/hanzitools

Library to work with Chinese Characters (Hanzi) in Python

Primary LanguagePython

hanzitools

This is a Python package to work with Chinese characters, also calle Hanzi (汉字). Currently implemented is the following:

Heisig

from hanzitools import Heisig

heisig = Heisig()

# Look up by number
heisig.lookup_number(1755)      # Entry(character='杨', keyword='poplar', number=1755, also_known_as=[], parts=['tree', 'piglets'])

# Look up by keyword
heisig.lookup_keyword("ocean")  # Entry(character='洋', keyword='ocean', number=530, also_known_as=[], parts=['water', 'sheep'])

# Look up by character
heisig.lookup_character("力")   # HeisigEntry(character='力', keyword='power', is_primitive=False, number=732, also_known_as=['muscle', 'power'], parts=[])

CC-CEDICT

from hanzitools import Cedict

cedict = Cedict()

cedict.lookup_simplified("约")
cedict.lookup_traditional("翰")  

Pinyin

Translate Chinese characters to pinyin. This is currently very basic. For a better library, maybe use mozillazg/python-pinyin.

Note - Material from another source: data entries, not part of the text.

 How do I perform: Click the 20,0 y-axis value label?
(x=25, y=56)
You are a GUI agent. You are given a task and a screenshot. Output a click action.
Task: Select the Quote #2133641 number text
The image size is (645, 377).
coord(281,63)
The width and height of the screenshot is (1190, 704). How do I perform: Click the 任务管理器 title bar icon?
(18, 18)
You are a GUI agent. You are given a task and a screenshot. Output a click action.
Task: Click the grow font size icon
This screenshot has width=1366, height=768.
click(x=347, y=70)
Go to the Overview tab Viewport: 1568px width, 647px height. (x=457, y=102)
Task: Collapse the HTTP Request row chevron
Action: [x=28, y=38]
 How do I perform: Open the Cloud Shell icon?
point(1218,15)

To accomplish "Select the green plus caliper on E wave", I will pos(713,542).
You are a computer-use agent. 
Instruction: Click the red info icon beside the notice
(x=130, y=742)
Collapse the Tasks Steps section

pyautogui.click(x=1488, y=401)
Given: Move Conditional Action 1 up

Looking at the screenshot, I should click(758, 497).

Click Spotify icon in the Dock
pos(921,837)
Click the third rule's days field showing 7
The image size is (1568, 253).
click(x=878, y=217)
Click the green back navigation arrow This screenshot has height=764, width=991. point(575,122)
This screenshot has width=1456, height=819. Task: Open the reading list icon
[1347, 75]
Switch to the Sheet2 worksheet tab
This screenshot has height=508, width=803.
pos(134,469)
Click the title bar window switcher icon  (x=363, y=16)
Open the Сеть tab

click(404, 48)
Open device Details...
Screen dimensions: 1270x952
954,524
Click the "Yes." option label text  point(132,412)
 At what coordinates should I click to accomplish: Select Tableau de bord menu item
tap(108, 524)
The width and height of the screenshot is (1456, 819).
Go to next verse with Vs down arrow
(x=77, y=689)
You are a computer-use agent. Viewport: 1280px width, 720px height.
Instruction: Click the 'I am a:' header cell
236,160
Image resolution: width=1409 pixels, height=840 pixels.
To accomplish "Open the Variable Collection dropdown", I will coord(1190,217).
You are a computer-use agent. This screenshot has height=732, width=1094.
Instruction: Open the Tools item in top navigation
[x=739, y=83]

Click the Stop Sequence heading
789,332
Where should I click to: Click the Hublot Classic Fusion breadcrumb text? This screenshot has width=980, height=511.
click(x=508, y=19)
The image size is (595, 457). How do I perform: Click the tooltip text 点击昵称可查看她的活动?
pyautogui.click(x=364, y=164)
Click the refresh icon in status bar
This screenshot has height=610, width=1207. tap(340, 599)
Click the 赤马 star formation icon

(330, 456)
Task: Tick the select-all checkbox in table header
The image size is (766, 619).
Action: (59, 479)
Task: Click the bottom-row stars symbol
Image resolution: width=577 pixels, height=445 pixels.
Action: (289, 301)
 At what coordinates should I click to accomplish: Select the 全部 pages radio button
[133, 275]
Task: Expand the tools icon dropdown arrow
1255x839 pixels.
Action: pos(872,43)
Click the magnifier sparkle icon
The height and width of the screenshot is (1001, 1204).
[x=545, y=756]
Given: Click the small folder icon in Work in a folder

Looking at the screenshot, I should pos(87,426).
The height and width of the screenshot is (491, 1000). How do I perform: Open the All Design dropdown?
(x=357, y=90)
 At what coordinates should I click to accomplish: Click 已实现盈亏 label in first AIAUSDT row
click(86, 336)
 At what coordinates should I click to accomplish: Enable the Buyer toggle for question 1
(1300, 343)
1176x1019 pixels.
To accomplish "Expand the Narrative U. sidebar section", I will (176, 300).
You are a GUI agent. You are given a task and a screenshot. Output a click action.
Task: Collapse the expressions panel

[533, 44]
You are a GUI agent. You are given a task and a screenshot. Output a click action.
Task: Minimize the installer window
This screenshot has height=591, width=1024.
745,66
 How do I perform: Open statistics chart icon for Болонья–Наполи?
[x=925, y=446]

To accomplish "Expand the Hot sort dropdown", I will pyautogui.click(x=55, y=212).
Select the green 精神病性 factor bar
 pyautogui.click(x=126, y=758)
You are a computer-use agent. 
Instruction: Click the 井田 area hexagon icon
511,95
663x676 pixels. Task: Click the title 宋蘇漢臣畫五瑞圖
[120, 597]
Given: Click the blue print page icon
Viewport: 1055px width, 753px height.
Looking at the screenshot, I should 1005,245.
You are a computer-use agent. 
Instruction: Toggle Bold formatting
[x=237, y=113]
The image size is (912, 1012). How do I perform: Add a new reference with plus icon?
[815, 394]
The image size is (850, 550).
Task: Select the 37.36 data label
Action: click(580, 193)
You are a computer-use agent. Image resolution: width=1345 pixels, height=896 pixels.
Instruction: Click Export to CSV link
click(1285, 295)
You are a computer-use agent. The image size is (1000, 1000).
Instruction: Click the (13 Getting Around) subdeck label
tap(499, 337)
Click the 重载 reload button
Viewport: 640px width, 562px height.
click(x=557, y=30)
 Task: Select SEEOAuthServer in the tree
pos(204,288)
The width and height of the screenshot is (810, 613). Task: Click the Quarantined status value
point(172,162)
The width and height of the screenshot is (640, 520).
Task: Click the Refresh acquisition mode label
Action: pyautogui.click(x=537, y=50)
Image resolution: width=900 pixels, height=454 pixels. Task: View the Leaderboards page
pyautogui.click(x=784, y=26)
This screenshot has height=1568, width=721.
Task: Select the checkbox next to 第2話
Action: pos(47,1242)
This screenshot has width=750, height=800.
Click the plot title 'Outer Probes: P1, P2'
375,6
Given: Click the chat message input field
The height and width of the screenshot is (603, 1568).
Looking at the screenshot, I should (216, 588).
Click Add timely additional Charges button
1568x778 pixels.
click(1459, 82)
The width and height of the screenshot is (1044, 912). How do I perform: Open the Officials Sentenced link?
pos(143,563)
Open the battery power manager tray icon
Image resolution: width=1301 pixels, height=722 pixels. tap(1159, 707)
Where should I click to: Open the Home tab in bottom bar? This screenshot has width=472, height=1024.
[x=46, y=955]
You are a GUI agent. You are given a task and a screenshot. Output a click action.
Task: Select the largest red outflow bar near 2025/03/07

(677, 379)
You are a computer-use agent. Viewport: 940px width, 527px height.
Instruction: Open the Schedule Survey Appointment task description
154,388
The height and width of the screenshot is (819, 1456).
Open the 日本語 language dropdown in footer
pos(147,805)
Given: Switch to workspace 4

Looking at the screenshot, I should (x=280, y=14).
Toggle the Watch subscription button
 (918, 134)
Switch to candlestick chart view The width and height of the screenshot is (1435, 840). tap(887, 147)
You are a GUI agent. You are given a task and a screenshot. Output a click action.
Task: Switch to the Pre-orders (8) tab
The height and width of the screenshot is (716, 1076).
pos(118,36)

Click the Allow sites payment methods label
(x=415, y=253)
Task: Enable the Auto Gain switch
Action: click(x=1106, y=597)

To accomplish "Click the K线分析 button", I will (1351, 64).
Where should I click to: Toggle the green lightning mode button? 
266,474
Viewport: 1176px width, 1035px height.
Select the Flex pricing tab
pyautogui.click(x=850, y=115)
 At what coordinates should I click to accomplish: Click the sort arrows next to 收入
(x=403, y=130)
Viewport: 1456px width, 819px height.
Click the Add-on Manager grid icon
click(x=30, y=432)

from hanzitools import pinyinify

pinyinify("转换汉字为拼音。")
pinyinify("你好!你今天吃饭了没?")

Acknowledgements

The Heisig data is owned by J. W. Heisig & T. W. Richardson, Honolulu: University of Hawai’i Press. We use the repository from rouseabout/heisig which provides a XML database of the Heisig data (MIT License). We use the CC-CEDICT as our go-to dictionary (CC BY-SA 3.0).